WORK ITEM: Each line of the data that includes the string "will" is to be copied out.
---------- DATA FOR REVIEW
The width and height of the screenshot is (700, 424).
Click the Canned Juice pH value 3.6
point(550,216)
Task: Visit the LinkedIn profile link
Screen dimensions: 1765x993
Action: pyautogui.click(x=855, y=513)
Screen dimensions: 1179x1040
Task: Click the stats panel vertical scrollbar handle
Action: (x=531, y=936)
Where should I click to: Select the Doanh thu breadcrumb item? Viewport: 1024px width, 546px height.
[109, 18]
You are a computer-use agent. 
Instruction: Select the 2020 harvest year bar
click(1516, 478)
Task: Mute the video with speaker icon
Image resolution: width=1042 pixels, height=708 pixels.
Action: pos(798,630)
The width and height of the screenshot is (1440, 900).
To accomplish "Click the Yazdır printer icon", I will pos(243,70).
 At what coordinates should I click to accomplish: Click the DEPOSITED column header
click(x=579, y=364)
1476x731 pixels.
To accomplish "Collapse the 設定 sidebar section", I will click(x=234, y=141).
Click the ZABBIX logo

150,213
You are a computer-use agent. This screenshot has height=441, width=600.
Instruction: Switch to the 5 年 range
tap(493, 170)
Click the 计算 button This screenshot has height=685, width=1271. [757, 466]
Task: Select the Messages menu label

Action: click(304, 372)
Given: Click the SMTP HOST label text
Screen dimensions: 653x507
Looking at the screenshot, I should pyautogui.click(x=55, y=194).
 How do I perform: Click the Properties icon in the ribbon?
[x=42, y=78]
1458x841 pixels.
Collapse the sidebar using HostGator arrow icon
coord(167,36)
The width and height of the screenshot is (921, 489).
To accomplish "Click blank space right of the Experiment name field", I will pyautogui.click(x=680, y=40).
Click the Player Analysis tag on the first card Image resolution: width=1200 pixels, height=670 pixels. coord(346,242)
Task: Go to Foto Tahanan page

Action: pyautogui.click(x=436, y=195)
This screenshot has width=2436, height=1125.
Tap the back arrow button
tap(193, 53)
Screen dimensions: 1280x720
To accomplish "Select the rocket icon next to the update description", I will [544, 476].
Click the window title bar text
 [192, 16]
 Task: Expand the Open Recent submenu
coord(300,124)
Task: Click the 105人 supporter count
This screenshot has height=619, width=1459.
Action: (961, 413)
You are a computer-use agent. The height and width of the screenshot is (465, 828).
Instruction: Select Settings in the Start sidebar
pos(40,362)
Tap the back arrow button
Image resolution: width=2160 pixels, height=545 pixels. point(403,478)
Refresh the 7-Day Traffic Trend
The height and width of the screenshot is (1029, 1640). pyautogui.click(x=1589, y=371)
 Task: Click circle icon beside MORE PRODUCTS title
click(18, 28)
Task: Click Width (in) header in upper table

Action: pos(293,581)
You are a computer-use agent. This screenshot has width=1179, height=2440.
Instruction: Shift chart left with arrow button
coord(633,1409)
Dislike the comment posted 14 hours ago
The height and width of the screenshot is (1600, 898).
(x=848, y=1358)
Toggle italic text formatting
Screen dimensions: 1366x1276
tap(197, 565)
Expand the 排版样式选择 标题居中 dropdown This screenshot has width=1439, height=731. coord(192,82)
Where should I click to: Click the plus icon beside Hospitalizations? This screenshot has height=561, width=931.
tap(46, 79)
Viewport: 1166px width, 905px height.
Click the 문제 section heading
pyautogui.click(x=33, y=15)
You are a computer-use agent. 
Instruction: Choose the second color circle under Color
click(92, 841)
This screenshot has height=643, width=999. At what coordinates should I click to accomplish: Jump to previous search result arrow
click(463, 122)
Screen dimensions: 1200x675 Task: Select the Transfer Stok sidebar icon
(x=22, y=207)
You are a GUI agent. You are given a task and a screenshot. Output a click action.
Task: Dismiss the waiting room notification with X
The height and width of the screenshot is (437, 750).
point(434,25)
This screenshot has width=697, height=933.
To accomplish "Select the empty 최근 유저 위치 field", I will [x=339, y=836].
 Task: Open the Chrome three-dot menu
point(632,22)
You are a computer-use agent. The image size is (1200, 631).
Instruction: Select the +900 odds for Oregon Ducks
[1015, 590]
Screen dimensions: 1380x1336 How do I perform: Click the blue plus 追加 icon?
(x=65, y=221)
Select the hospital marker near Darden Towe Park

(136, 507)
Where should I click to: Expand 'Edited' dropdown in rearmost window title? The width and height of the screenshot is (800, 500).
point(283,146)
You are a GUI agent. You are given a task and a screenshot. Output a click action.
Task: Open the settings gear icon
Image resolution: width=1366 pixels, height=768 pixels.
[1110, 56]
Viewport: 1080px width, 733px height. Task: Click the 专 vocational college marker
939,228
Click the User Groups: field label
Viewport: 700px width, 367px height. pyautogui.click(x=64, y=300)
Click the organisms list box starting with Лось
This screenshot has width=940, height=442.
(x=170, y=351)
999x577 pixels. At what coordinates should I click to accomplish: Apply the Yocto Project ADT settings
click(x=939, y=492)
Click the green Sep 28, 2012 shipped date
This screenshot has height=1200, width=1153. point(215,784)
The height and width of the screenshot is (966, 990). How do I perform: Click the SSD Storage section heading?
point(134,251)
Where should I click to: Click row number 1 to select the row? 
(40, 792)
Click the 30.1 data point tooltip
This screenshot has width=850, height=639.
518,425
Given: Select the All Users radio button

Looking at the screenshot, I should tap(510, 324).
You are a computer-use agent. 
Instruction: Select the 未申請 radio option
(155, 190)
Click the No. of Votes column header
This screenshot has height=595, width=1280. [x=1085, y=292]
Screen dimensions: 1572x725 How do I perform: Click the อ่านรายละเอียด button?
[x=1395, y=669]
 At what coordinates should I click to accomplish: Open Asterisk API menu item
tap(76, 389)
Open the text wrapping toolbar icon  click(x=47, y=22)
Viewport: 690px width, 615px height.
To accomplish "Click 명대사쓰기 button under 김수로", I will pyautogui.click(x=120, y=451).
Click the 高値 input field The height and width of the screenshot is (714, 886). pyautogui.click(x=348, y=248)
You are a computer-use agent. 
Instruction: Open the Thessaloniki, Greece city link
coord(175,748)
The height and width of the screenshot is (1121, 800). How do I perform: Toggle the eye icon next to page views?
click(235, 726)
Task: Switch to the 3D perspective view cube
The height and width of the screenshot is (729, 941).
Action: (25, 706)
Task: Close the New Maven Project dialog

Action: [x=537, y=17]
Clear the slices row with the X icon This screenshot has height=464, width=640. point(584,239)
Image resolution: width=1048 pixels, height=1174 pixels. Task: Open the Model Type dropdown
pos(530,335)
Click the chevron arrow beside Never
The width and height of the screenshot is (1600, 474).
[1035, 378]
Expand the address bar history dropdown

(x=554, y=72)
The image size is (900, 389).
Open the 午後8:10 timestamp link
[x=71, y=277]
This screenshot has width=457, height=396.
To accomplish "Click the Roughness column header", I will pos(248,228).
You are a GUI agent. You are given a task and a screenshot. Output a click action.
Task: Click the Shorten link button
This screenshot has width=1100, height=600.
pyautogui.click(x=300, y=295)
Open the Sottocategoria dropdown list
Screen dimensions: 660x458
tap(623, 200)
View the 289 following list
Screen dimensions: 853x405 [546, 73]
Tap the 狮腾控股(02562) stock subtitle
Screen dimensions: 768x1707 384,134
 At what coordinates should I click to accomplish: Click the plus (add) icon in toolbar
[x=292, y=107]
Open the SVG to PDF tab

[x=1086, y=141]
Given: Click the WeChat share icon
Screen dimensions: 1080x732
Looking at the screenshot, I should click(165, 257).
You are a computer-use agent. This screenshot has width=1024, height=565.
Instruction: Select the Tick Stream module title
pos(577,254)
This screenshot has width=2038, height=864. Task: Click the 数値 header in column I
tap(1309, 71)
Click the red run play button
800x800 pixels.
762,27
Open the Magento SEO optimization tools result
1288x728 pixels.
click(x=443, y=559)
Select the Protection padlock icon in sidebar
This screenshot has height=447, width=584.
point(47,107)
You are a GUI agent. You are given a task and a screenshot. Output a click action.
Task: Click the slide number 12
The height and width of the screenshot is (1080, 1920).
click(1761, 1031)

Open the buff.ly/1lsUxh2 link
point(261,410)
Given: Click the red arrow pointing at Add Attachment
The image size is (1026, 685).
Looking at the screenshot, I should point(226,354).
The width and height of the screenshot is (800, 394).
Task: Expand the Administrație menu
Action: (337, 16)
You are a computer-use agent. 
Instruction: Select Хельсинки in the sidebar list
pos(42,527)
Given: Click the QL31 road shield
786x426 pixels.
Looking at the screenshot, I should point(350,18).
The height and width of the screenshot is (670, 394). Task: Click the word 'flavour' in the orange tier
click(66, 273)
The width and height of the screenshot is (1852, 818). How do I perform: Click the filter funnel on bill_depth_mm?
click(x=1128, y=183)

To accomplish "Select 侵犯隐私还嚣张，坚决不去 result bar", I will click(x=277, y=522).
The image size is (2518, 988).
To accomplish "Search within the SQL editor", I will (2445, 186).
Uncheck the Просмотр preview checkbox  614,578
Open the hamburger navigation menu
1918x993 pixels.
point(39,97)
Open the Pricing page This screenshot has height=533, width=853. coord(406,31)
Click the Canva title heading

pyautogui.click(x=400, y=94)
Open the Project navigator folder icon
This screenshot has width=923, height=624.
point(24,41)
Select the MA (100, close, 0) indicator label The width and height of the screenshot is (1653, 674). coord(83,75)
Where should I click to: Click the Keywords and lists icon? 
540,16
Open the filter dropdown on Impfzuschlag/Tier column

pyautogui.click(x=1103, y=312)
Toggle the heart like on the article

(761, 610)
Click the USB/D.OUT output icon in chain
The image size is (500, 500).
--------------------
WRITTEN RESPONSE:
To accomplish "Click the Yazdır printer icon", I will pos(243,70).
To accomplish "Collapse the 設定 sidebar section", I will click(x=234, y=141).
To accomplish "Click blank space right of the Experiment name field", I will pyautogui.click(x=680, y=40).
To accomplish "Select the rocket icon next to the update description", I will [544, 476].
To accomplish "Select the empty 최근 유저 위치 field", I will [x=339, y=836].
To accomplish "Click 명대사쓰기 button under 김수로", I will pyautogui.click(x=120, y=451).
To accomplish "Click the Roughness column header", I will pos(248,228).
To accomplish "Select 侵犯隐私还嚣张，坚决不去 result bar", I will click(x=277, y=522).
To accomplish "Search within the SQL editor", I will (2445, 186).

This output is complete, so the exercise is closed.